Cash for a new pilot program in Madison is rolling in, as the City of Madison now has nearly a million dollars to go toward its guaranteed income pilot program.
Today, Mayor Satya Rhodes-Conway announced that $300,000 in donations community partners had brought funding for the pilot up from $600,000 to $900,000.
Local donors include UW Health, CUNA Mutual Group, American Family Insurance and the Alliant Energy Foundation.
Rhodes Conway says the program is similar to, but not exactly like, universal basic income — in which everyone receives a set amount of money on a regular schedule. Under Madison’s Guaranteed Income program, payments will go to specific, income-constrained groups.

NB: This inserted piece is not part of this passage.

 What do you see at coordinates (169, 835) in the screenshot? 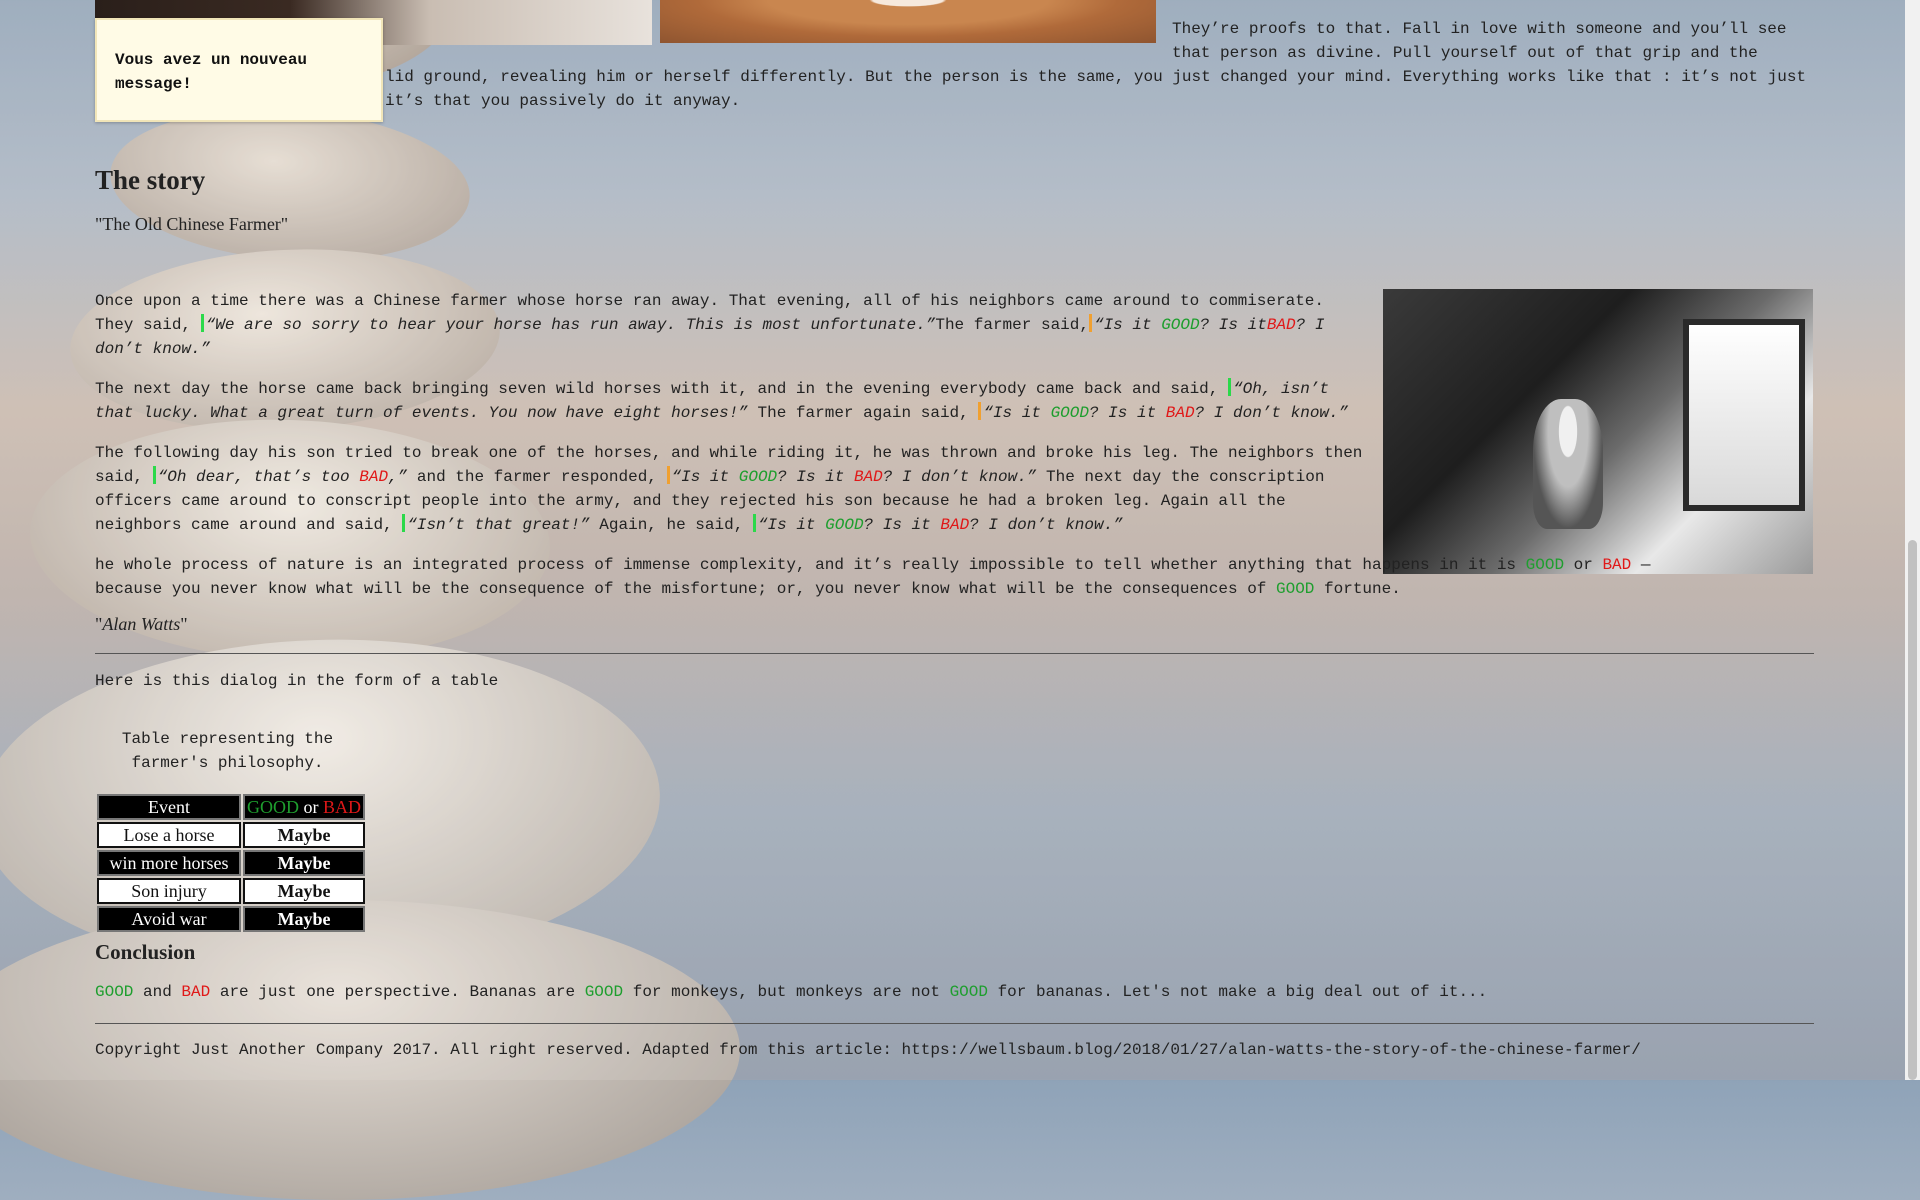
I see `event-cell: Lose a horse` at bounding box center [169, 835].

Speaking with WORT today, Rhodes-Conway said the project is part of a larger effort to push the federal government to establish a nationwide guaranteed income program.

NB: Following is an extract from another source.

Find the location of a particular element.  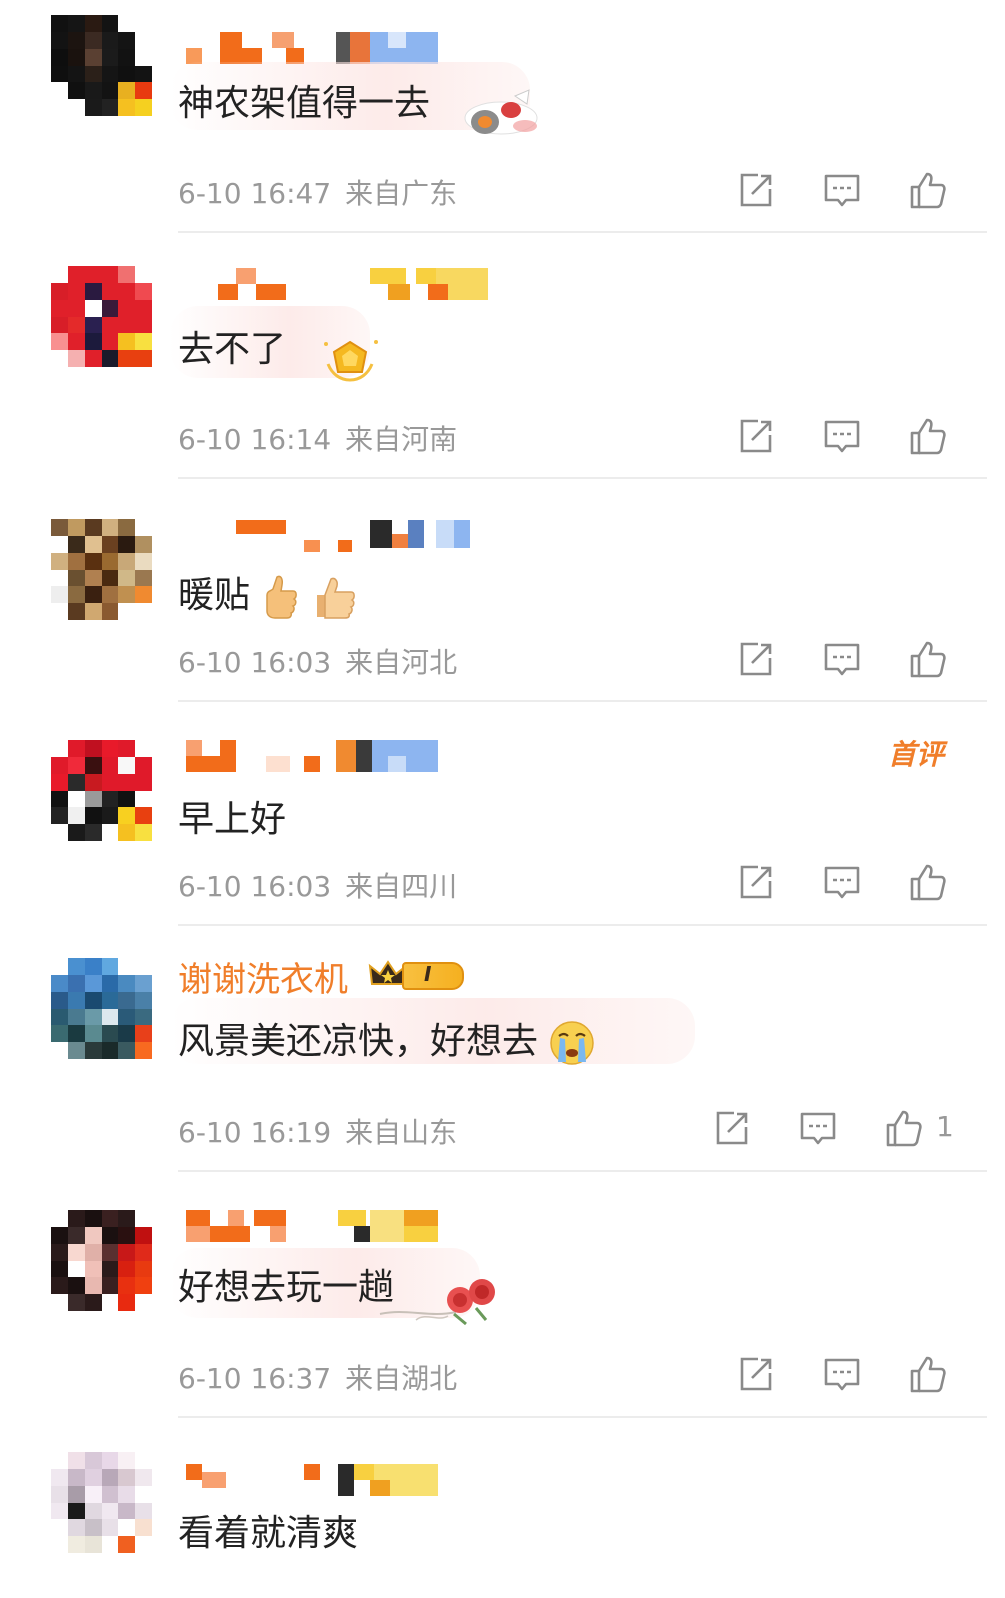

level-tag-text: I is located at coordinates (428, 974).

“We’re really trying to put together the data that illustrates why this is a positive thing for our communities,” she said. “It doesn’t make sense for each individual city to run a guaranteed long-term income program, but it does make sense for the federal government to do that.”

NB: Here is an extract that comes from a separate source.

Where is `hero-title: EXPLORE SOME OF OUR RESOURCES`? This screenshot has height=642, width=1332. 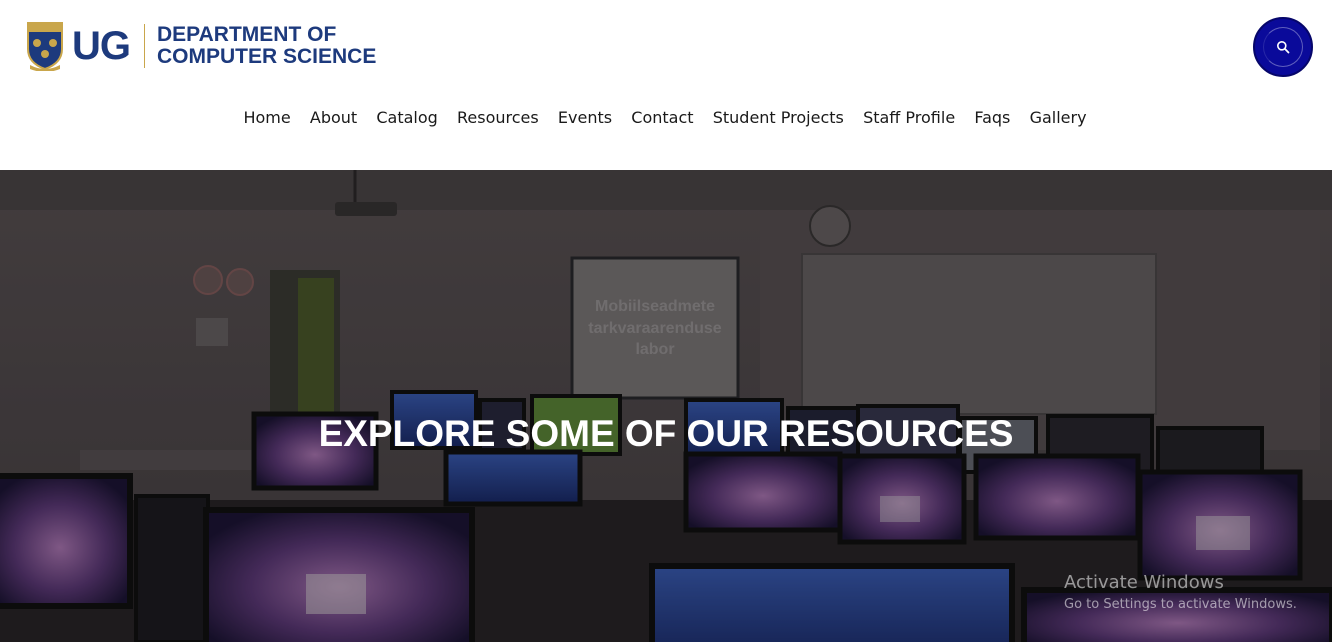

Madison has already received $600,000 from Mayors for a Guaranteed Income (MGI) to support a guaranteed income program. MGI includes 44 mayors across the country, including Rhodes-Conway, and represents just south of 19 million Americans.
Last year, the organization received a $15 million dollar donation from Twitter CEO Jack Dorsey. With that backing, seven cities are currently running pilots, and 14 more — Madison included — are in the planning phases for a Guaranteed Income Pilot.
Exact details on Madison’s program, including a roll-out date, are still forthcoming. But it’ll likely function similarly to other municipal guaranteed income programs — which typically include cohorts of people who each receive a few hundred dollars every month.
Rhodes-Conway says Madison’s version will be similar to Stockton, California’s program — which covers 125 people for two years.
Said Rhodes-Conway: “It’s my goal for us to be able to enroll 100 families in the portion of the program that would receive funds, and to enroll an additional 100-200 families as control families in the program.”
In a press release last December, Mayor Rhodes-Conway wrote that the city was researching ways to distribute the funds without interfering with public benefits, like Section 8 Vouchers, BadgerCare or SNAP. And, in February, the Common Council approved a Guaranteed Income Task Force to develop a roll-out plan.
Since it’s in the development phase, Madison’s Guaranteed Basic Income program is not currently enrolling participants.